More broadly, Hamas wants security to be handled by forces that would be apolitical but would operate with the militant group’s approval, Husam Badran, a member of Hamas’s political bureau, said in a recent interview. He said that security in recent weeks has been handled by volunteer militias in the southern city of Rafah and in the north, with the group’s approval, to replace the Hamas-run police after it had been targeted by the Israeli military.
“There was a consensus [between Palestinian groups] to form this security institution,” Badran said.
But the Hamas official said any permanent security arrangement should be overseen by a future Palestinian unity cabinet backed by all factions, not foreign entities. “Security would be the responsibility of the government of national accord,” he said.
Wealthy Gulf states have said they won’t pay for security forces or help rebuild Gaza, as envisioned under the emerging aid plan, unless Israel agrees to a process creating a Palestinian state—an idea Netanyahu has rejected. Secretary of State Antony Blinken arrived in Jeddah, Saudi Arabia, on Wednesday to discuss postwar planning, with Saudi Arabia expected to shoulder a heavy financial burden for rebuilding Gaza.
Israel has approached several prominent Palestinians for participation, the officials said, including the Palestinian Authority’s top intelligence official, Majid Faraj; West Bank businessman Bashar Masri and Dahlan.
Netanyahu has opposed the involvement of Dahlan and Faraj, who is a Fatah member, according to an Israeli official. Ophir Falk, a senior diplomatic adviser to Netanyahu, said the Palestinian Authority isn’t the right body to take over Gaza because it hasn’t condemned the Oct. 7 attacks and continues to pay stipends to individuals or their relatives killed during attacks on Israelis, a policy Palestinian officials say provides necessary welfare payments to needy families.
“We need someone who doesn’t want to murder Jews to step to the plate. That can happen once Hamas is destroyed in Gaza. That is within reach,” he said.
Dahlan has also made it clear he won’t be involved in ruling Gaza, the officials said. Dahlan, who lives in Abu Dhabi, oversaw Palestinian security forces that fought Hamas in 2006 and is seen as a proxy for the U.A.E.’s interests in postwar Gaza.
Masri declined to comment. Dahlan and Faraj didn’t respond to requests for comment.

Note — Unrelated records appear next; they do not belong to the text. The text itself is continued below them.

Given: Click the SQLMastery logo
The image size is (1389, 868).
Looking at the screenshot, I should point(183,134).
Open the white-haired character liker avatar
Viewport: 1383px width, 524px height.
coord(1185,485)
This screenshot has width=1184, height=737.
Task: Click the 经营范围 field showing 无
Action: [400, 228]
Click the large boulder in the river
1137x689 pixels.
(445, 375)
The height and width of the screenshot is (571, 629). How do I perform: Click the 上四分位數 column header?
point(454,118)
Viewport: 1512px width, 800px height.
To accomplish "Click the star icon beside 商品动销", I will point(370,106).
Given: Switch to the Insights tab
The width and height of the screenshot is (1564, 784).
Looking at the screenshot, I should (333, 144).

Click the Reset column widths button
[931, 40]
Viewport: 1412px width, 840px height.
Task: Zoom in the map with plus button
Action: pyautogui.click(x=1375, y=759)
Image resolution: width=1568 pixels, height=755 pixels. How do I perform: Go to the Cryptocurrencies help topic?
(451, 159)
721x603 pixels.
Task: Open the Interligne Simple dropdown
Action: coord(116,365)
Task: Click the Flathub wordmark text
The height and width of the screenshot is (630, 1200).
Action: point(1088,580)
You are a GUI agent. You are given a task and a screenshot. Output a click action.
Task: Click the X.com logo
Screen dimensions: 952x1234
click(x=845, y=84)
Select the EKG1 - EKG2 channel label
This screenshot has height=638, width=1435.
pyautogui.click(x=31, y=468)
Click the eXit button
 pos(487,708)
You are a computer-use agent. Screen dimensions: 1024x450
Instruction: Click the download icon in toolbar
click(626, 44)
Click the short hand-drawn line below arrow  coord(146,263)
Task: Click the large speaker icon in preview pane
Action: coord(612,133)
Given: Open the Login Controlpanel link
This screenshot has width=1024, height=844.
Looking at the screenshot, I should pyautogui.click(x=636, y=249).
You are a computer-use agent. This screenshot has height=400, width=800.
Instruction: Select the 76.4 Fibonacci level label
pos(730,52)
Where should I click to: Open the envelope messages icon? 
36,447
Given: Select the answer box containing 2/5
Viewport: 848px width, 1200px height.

In an interview with The Wall Street Journal last year, Dahlan said he wasn’t interested in returning to Gaza to run a government and said Israel and the West must accept that Hamas can’t be totally eradicated and will need to play a role in future governance. “I am no friend of Hamas,” Dahlan said. “But do you think anybody is going to be able to run to make peace without Hamas?”
Israel initially imposed an almost total siege on Gaza after Oct. 7, when thousands of Hamas fighters stormed across the border in a surprise attack, killing about 1,200 people, most of them civilians, and taking more than 200 hostages. Israel’s response has killed more than 31,000 Palestinians, mostly women and children, according to Palestinian health authorities whose figures don’t distinguish between civilians and combatants.
Israel and Hamas resumed talks this week for a six-week cease-fire that would free some 40 hostages and allow more humanitarian aid into the Gaza Strip, where more than one million people are experiencing famine-like conditions, according to food-insecurity experts.
Israel has allowed in food, medicine and other essential items after close inspection, but aid hasn’t reached much of Gaza’s north since it descended into lawlessness in recent weeks.
Under pressure from the U.S., Israel has allowed more trucks to enter Gaza, opened a new land crossing and is involved in the Mediterranean Sea route for food deliveries. It still amounts to a fraction of what Gazans need.